Pourtant, loin de tirer les enseignements d’une telle politique, la Commission européenne s’apprête à proposer aux 27 États européens, dans le cadre d’une « nouvelle stratégie UE 2020 », qui sera présentée lors du sommet européen de mars prochain, un approfondissement de ces mêmes politiques néo-libérales de déréglementation du travail (flexibilité) et d’une plus grande concurrence au sein du marché unique, ce qui ne pourra qu’accentuer encore la pression pour poursuivre les privatisations dans des secteurs stratégiques tels que l’énergie ou les transports et favoriser la transposition dans les différents pays de la directive sur la libéralisation des services.Tout comme dans la stratégie précédente, tout sera conditionné à la rigueur (austérité) budgétaire avec le strict maintien des objectifs du pacte de stabilité (3% de déficit du PIB et 60% de dette publique autorisés).

Aujourd’hui, la crise économique grecque sert de révélateur et de premier champ d’expérimentation de la Carte de l'Europemanière dont les gouvernements actuels de l’Union et les marchés financiers entendent exercer la gouvernance économique, non seulement de la zone euro, mais de toute l’Union.

La Grèce, comme tous les pays de l’UE, a été mise en demeure de colmater les effets de la crise financière due au renflouement massif des banques par les puissances publiques. 23 des 27 pays de l’UE ont présenté des déficits budgétaires qui dépassent largement les critères stipulés par le traité de Maastricht. Mais les marchés financiers ont continué à spéculer – cette fois-ci sur la dette de l’État grec – pour accroître leur pression et chantage sur les États afin qu’ils paient – à travers la saignée imposée à leurs peuples – l’addition d’une spéculation financière effrénée qui a conduit au krach de 2008.

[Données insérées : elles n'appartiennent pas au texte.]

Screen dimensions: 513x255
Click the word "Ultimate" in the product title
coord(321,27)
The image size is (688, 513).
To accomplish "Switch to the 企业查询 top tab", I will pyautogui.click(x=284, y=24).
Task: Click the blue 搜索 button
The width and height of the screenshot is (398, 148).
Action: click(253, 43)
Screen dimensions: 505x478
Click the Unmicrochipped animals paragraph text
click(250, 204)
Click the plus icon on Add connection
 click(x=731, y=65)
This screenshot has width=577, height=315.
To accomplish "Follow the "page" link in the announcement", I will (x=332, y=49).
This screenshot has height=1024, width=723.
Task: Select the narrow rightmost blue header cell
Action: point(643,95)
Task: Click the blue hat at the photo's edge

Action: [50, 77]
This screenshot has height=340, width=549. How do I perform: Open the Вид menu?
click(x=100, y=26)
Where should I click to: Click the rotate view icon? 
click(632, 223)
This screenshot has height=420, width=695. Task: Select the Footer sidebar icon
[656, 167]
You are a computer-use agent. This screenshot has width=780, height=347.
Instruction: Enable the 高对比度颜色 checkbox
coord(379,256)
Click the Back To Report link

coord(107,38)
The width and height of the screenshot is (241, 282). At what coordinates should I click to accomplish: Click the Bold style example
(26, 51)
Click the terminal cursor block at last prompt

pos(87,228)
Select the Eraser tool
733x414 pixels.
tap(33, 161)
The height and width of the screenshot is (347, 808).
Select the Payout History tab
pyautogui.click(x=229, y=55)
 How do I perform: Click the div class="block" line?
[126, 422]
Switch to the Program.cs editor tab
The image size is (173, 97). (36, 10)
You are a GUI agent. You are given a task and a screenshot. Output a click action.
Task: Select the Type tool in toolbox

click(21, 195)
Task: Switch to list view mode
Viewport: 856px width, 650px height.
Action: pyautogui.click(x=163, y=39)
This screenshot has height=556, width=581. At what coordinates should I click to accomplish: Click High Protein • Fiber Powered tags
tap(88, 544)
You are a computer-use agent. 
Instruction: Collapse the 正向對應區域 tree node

Les financiers ont voulu tester la capacité de soutien des pays de la zone euro à la Grèce et plus probablement à tous les États qui se retrouveraient – pour les mêmes raisons – en difficulté économique, sachant bien que l’Europe actuelle est enfermée dans les règles de Maastricht qui interdisent toute mobilisation de fonds du système des banques centrales que dirige la BCE, pour venir en aide à un État de la zone euro. Loin de vouloir desserrer cet étau, les gouvernants de l’Europe se sont pliés aux objectifs de la finance et ont lancé un véritable ultimatum à la Grèce, dressant une liste vertigineuse de réformes à mettre en oeuvre toutes affaires cessantes et avec une surveillance très stricte de leur application.

Cela pourrait servir de feuille de route à l’Europe du capital, comme le laissent présager les plans de rigueur et l’accélération de la mise en oeuvre, dans toute l’Europe, de réformes structurelles comme celle des retraites ou du marché du travail; cela risque ainsi de générer une amplification de la crise économique, une nouvelle aggravation du chômage, de la pauvreté et l’asphyxie de toute croissance.